AVAILABLE DATA section start

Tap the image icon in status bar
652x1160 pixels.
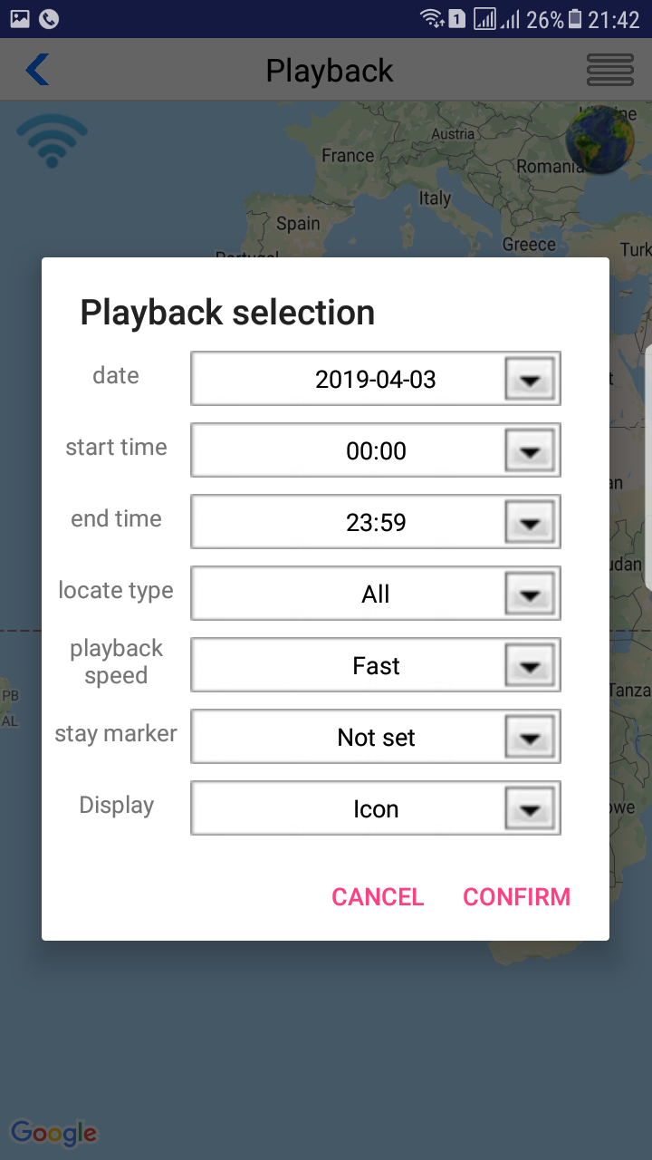[19, 18]
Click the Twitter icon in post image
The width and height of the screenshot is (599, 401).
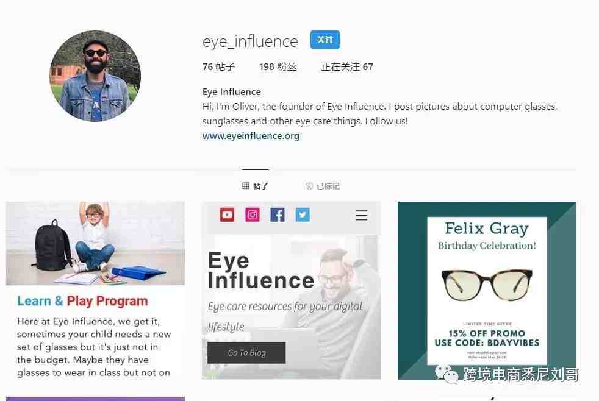point(303,215)
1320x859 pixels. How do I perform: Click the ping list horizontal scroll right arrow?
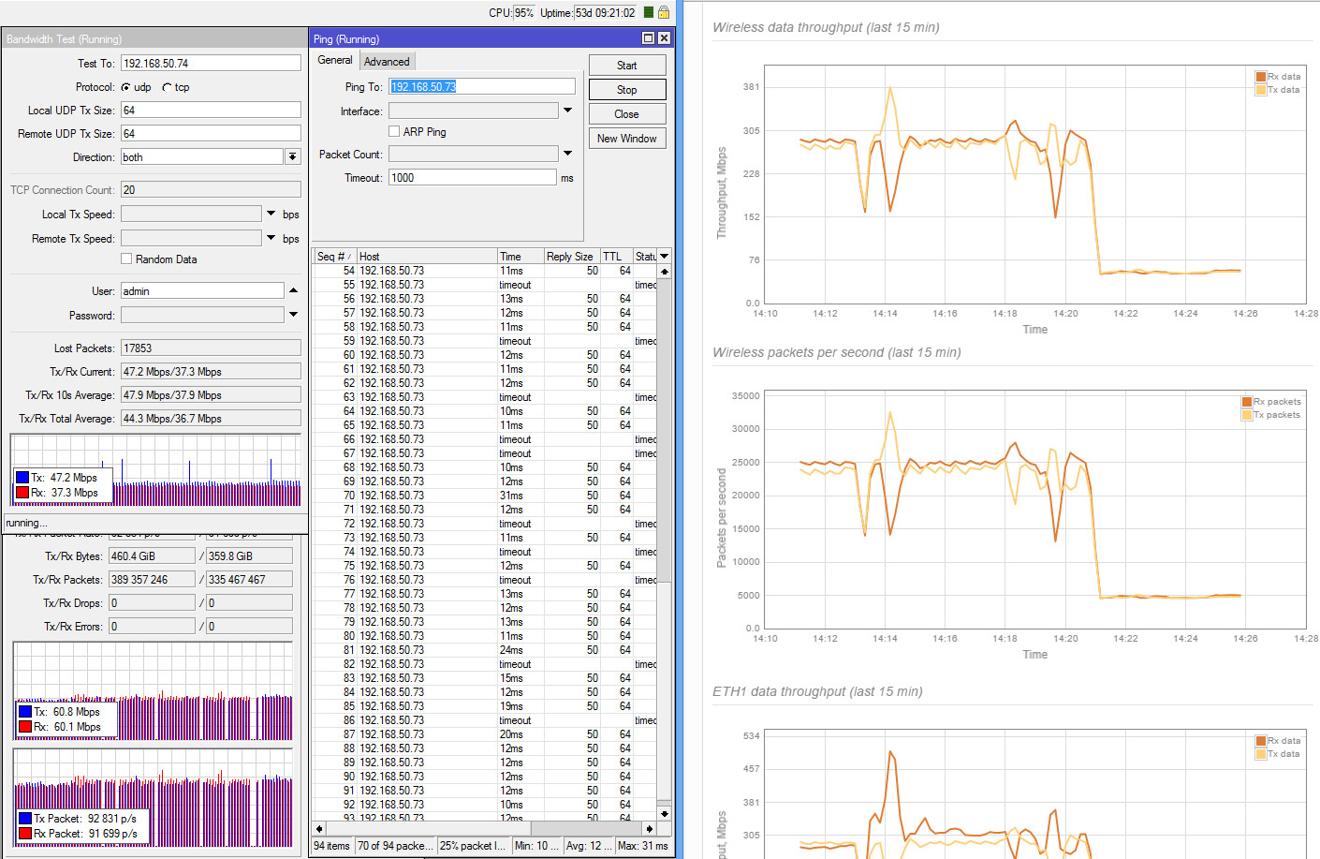(x=650, y=828)
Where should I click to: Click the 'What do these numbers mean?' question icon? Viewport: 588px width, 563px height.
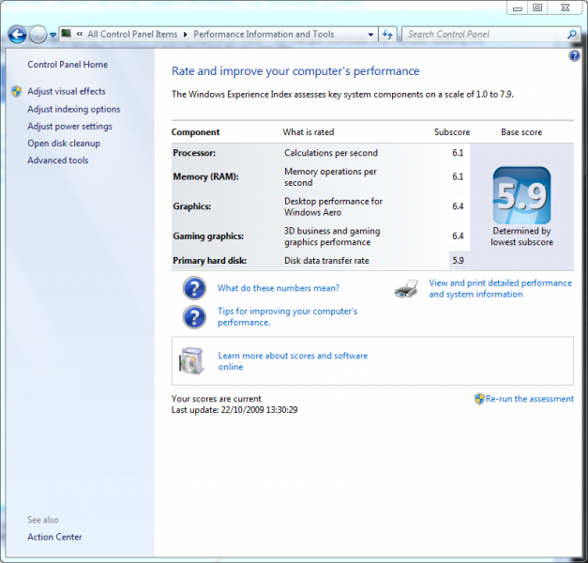pyautogui.click(x=194, y=288)
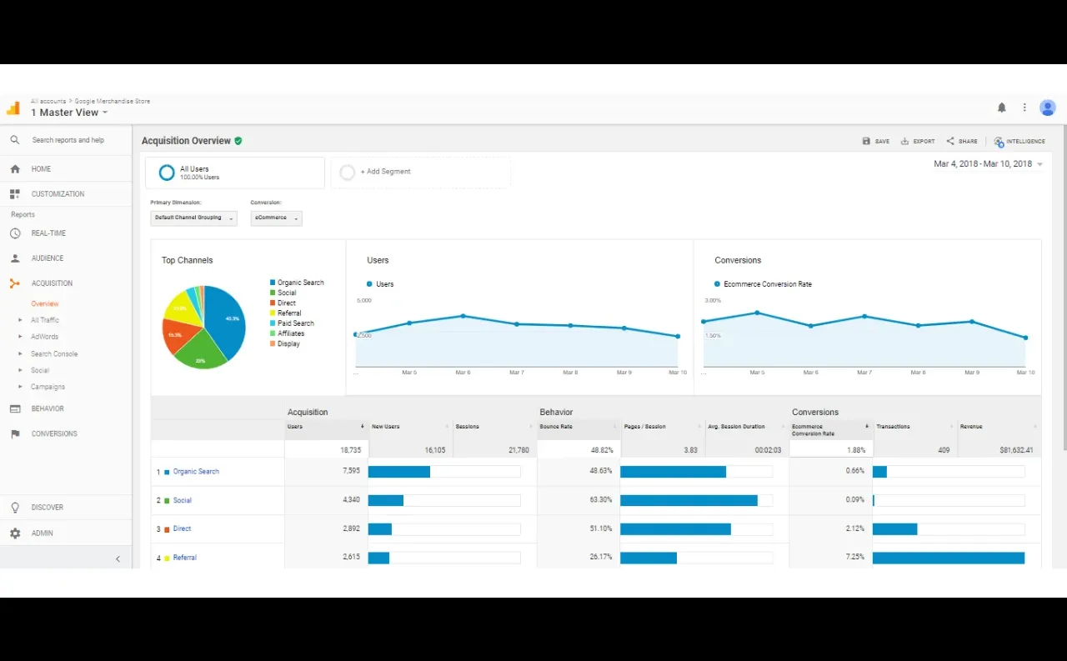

AVAILABLE DATA section end

◆ WHAT THE EXERCISE ASKS
What should appear is an exact copy of the lines from the one containing "652x1160 pixels." through the last line of the records above, pictures excluded.

◆ RESPONSE AREA
652x1160 pixels.
[19, 18]
Click the Twitter icon in post image
The width and height of the screenshot is (599, 401).
point(303,215)
1320x859 pixels. How do I perform: Click the ping list horizontal scroll right arrow?
(x=650, y=828)
Where should I click to: Click the 'What do these numbers mean?' question icon? Viewport: 588px width, 563px height.
pyautogui.click(x=194, y=288)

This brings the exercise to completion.